» **Reading text**:
┄┄┄┄┄┄
PROFESSIONAL demonisation plays an important role in military aggression, genocide, conquest, illegal regime change, justification of illegal sanctions, racism, violence against women and apartheid.
Professional demonisation means the organised and systematic defamation and scandalisation of a country, people, race, group, person or a leader using trained professionals who hold qualifications which are presumed to give them authority to issue condemnations or judgments against certain groups, peoples or countries without proof or evidence.
The condemnations or judgments are presumed and often accepted as self-evident only because of the supposed ‘professional’ qualifications and ‘authority’ of those issuing them.
The professional demonisation of Africa and Africans by well-trained Catholic authorities was largely responsible for the paradox which still exists to date.
Abraham, Joseph, Jacob, Moses and Jesus himself were all welcomed in Africa (Ancient Egypt) as refugees, as economic migrants running away from drought, hunger and starvation.
Mary and Joseph took the infant Jesus to Egypt in order to save him from being assassinated by agents of Roman imperialism in Palestine.
So, in fact, Joseph, Moses and Jesus were educated in Egypt by Africans. Evidence that ancient Egyptians were as dark as today’s Sudanese is overwhelming.
┄┄┄┄┄┄
» **Given material**:
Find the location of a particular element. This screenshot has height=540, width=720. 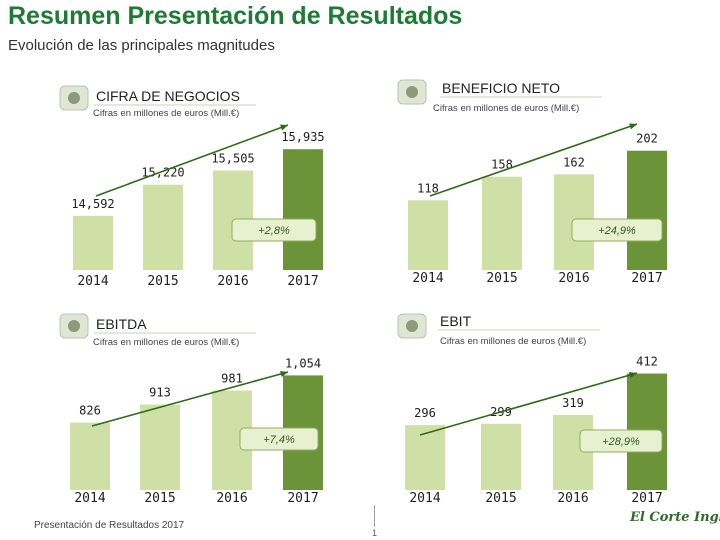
┄┄┄┄┄┄
» **Directions**: Reproduce, word for word, the stretch of the text above on demonization from "Abraham, Joseph, Jacob, Moses" through "Sudanese is overwhelming.".

» **Answer section**:
Abraham, Joseph, Jacob, Moses and Jesus himself were all welcomed in Africa (Ancient Egypt) as refugees, as economic migrants running away from drought, hunger and starvation.
Mary and Joseph took the infant Jesus to Egypt in order to save him from being assassinated by agents of Roman imperialism in Palestine.
So, in fact, Joseph, Moses and Jesus were educated in Egypt by Africans. Evidence that ancient Egyptians were as dark as today’s Sudanese is overwhelming.